The approach at BU, as might be expected in an institution that has sought a holistic approach from the outset, has exemplified each of the patterns that Barth and Rieckmann (2013) suggest are distinct ways that institutions engage with sustainability: top down institutional approaches, bottom up, and sustainability as the environmental management of estates (Shiel and Smith 2017). All of these approaches have continued to be deployed in the actions described in this case study.

In less than a year, the process of highlighting the SDGs at BU has served to involve a wider staff base in discussion, in ways that were never achieved when education for sustainable development was the main focus. Building wider engagement is also being reinforced by continual workshops for staff development and for students. Staff development is critical for building capacity (Desha and Hargroves 2012) and the requirements for such should not be under-estimated. Staff development is never completed, it needs to be ongoing to support change and curriculum development (Cebrián et al. 2012). Beyond staff development, it will be important that collaboration with CEL leads to the development of resources that staff will find easy to use, given the strong evidence (Scarborough and Cantarello 2018) that lack of time is an inhibitor. CEL will also need to play a larger role in taking ownership and leading the education agenda, so that it is no longer seen as the work of a few committed champions, exemplifying pedagogic innovation. BU has already started providing examples of where sustainable development and the SDGs are relevant to the curriculum and are in fact, essential to the future career aspirations of their students (the use of the British Academy of Film and Television Arts (BAFTA) carbon calculator by the British Broadcasting Corporation and Independent Television for developing media programmes, for example, requires students to understand sustainable development and carbon). Further examples of the importance of the SDGs for graduate employability are being developed and will support further curriculum change.

Recent progress would not have been achieved without maintaining top management support; it has been critical from the start and throughout the process. Such high levels of continued support might have been challenging, without the success in securing the EcoCampus Platinum award and ISO14001:2015. Placing ESD on the risk register has also served as an important trigger to secure and legitimise initiatives for further action. In turn, strengthening engagement with leaders has also led to a willingness to embrace the SDGs as a strategic concern. The success of the new strategy will depend upon how key performance indicators are selected and monitored.

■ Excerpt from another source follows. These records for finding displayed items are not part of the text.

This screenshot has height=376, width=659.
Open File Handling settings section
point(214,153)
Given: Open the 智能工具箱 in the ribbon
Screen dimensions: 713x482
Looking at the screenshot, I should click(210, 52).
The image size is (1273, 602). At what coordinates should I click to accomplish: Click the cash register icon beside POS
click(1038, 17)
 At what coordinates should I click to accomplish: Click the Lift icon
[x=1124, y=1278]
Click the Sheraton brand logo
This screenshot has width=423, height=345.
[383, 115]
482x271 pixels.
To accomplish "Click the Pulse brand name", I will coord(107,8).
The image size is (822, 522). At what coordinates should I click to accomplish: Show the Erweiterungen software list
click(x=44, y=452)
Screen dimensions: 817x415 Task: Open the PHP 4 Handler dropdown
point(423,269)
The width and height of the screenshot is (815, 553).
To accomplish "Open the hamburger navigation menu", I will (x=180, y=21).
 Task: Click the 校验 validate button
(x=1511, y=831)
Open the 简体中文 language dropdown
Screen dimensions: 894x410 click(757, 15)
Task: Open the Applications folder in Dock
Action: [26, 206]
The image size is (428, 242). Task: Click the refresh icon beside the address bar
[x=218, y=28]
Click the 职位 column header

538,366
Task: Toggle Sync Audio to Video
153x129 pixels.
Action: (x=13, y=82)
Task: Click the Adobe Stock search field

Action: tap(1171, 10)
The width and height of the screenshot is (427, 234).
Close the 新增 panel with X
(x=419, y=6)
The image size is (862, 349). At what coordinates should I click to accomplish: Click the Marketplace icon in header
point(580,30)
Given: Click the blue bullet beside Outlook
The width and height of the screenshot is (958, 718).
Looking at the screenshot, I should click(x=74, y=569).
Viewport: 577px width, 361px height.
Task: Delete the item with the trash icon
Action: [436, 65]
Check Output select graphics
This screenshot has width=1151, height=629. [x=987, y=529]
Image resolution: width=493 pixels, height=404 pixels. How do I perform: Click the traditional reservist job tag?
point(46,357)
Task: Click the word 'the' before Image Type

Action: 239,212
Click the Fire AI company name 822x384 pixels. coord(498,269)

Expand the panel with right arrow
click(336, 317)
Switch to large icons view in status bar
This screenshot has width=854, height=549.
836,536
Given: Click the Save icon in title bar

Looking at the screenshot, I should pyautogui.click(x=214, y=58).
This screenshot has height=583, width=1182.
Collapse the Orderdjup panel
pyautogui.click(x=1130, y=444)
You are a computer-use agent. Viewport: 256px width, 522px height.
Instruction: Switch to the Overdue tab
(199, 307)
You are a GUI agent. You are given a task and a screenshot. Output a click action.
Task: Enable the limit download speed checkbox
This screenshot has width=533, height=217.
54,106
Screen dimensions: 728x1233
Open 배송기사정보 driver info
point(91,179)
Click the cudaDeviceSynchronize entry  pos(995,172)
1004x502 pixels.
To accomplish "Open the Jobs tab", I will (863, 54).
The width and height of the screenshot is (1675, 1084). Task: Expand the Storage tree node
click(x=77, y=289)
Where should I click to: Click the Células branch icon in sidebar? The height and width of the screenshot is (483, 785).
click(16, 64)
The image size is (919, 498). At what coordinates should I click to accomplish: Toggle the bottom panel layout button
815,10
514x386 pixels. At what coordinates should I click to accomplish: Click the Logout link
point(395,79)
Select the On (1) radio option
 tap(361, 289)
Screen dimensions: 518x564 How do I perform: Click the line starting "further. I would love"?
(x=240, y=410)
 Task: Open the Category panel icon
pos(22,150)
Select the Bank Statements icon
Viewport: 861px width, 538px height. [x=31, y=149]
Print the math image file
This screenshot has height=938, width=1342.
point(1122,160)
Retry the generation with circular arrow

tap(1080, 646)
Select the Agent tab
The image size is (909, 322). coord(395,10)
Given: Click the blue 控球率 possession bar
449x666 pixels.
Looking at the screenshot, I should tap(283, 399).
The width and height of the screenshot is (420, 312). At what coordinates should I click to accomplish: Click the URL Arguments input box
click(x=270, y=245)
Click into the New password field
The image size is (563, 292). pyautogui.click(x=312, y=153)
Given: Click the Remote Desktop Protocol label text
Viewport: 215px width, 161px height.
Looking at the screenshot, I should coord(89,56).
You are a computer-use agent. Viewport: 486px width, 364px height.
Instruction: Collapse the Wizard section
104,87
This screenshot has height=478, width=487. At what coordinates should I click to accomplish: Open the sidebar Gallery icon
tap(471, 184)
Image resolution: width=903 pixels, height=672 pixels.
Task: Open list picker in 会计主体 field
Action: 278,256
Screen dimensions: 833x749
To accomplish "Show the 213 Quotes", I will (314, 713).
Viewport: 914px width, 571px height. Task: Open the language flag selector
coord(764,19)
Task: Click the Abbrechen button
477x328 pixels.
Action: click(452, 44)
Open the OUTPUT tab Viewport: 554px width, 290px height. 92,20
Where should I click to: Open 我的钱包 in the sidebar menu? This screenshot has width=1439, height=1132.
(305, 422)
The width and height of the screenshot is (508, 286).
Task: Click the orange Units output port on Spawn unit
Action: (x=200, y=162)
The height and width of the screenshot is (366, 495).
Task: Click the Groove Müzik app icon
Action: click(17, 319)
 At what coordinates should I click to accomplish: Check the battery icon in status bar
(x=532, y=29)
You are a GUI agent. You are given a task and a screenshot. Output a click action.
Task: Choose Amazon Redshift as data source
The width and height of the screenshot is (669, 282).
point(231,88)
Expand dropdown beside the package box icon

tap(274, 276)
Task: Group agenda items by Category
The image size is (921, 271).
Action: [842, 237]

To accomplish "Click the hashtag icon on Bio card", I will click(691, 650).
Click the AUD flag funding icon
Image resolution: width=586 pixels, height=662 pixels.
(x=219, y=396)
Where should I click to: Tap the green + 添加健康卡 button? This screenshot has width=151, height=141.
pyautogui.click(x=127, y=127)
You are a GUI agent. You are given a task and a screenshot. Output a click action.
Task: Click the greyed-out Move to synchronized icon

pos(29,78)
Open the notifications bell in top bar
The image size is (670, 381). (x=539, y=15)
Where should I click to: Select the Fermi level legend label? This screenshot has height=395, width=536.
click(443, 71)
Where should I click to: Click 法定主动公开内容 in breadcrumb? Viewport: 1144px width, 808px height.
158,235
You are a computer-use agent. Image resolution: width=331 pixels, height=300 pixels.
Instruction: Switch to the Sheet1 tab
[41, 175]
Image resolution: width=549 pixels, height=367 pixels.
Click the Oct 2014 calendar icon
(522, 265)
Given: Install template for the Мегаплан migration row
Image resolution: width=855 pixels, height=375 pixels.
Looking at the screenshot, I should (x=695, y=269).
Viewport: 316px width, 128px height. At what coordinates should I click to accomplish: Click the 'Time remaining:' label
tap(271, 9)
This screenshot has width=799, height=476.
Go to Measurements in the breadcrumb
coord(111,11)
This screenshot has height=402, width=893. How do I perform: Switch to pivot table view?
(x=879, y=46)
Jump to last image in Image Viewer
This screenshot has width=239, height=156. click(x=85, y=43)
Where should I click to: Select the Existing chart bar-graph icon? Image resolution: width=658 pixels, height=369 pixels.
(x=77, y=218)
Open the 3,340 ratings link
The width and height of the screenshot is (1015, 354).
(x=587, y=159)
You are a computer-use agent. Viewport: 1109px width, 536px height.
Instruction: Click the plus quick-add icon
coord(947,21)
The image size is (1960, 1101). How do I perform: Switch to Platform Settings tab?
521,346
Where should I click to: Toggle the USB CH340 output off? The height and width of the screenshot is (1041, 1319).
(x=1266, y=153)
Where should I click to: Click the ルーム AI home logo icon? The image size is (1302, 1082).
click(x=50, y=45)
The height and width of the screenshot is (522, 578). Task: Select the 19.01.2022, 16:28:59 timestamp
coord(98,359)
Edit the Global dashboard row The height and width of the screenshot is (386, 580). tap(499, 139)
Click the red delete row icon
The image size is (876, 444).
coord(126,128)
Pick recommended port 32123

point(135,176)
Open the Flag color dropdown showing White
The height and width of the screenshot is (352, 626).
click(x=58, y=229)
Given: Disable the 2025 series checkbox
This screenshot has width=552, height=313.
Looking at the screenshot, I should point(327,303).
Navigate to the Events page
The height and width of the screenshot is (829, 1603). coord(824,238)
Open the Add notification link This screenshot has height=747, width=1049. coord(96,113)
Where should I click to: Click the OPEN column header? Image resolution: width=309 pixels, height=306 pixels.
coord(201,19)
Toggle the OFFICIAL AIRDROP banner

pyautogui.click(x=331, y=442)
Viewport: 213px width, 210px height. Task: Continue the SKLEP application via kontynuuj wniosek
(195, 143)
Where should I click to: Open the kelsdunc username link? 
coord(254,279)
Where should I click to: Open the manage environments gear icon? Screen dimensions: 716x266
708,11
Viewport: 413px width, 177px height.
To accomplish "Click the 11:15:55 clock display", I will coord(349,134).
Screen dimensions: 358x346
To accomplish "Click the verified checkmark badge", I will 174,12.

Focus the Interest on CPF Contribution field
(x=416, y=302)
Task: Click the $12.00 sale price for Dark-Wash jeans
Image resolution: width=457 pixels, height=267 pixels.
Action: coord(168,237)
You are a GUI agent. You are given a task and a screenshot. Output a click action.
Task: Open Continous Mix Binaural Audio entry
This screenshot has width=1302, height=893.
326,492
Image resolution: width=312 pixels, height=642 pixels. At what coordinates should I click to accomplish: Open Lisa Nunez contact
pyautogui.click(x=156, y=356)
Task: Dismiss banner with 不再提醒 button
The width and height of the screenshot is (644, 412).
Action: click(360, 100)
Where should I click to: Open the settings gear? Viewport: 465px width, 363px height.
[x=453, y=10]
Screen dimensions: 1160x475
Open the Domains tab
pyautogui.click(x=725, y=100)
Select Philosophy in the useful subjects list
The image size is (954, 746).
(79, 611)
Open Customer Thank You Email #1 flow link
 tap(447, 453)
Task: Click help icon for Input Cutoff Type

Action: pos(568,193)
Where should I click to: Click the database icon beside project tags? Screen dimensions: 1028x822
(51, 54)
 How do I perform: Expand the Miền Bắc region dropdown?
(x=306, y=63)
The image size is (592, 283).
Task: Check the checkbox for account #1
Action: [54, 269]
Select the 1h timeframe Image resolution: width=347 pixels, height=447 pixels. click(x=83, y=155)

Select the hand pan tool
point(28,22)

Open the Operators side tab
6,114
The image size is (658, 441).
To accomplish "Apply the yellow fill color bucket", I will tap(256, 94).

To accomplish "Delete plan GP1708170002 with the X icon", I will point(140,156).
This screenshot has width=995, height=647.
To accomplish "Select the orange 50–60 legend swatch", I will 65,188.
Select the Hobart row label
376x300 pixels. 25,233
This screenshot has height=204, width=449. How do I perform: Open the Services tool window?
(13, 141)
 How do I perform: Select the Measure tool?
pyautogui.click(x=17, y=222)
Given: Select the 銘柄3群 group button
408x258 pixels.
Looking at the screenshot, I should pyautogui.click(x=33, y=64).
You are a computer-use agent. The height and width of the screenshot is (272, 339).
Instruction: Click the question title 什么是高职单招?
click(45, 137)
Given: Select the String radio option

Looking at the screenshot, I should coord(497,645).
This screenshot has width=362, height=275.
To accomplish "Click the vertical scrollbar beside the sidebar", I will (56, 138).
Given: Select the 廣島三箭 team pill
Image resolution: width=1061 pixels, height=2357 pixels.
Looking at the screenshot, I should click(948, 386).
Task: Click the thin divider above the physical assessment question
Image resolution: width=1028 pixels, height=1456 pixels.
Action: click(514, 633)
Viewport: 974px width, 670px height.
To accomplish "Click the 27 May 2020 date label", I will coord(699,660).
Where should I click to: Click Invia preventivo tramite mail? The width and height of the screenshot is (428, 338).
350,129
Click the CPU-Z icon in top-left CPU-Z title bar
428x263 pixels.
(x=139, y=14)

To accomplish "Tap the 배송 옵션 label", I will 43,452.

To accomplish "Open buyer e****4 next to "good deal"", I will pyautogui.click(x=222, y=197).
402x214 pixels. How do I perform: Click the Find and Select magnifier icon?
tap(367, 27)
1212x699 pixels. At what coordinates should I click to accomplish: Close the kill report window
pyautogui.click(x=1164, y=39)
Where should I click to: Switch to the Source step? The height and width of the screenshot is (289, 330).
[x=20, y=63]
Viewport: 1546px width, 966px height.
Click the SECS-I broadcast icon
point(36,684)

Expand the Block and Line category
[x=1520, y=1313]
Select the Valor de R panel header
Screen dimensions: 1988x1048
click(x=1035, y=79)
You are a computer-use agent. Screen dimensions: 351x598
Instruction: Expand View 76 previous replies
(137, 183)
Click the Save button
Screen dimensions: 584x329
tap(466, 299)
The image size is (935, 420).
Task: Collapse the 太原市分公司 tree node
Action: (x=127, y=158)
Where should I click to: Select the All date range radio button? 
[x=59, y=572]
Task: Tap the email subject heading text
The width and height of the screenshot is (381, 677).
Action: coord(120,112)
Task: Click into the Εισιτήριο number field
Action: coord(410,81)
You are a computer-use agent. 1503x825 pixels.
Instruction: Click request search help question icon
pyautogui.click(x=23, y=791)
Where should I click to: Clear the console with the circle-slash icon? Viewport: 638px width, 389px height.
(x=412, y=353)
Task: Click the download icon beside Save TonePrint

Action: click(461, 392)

To date, actions to inspire change have been prioritised over an approach that audits the curriculum to search out reference to the SDGs, through detailed searching of module specifications. While such an approach has been avoided, a better alternative for benchmarking progress may not materialise; eventually, module specification analysis, or a large-scale survey may be unavoidable, and is currently being considered. Albareda-Tiana et al. (2018) present an empirical study exploring the principles and practices linked to the SDGs in the International University of Catalonia curriculum. Their study involved a through analysis of terms related to environmental, social and economic sustainability found in the university curriculum and then in-depth semi-structured interviews with the deans of different faculties. While this is an exemplary approach and other universities may wish to start with a similar study, desk-based exercises carry the risk of consuming considerable time and resources, when efforts deployed in more visible actions, including staff development, might affect greater change.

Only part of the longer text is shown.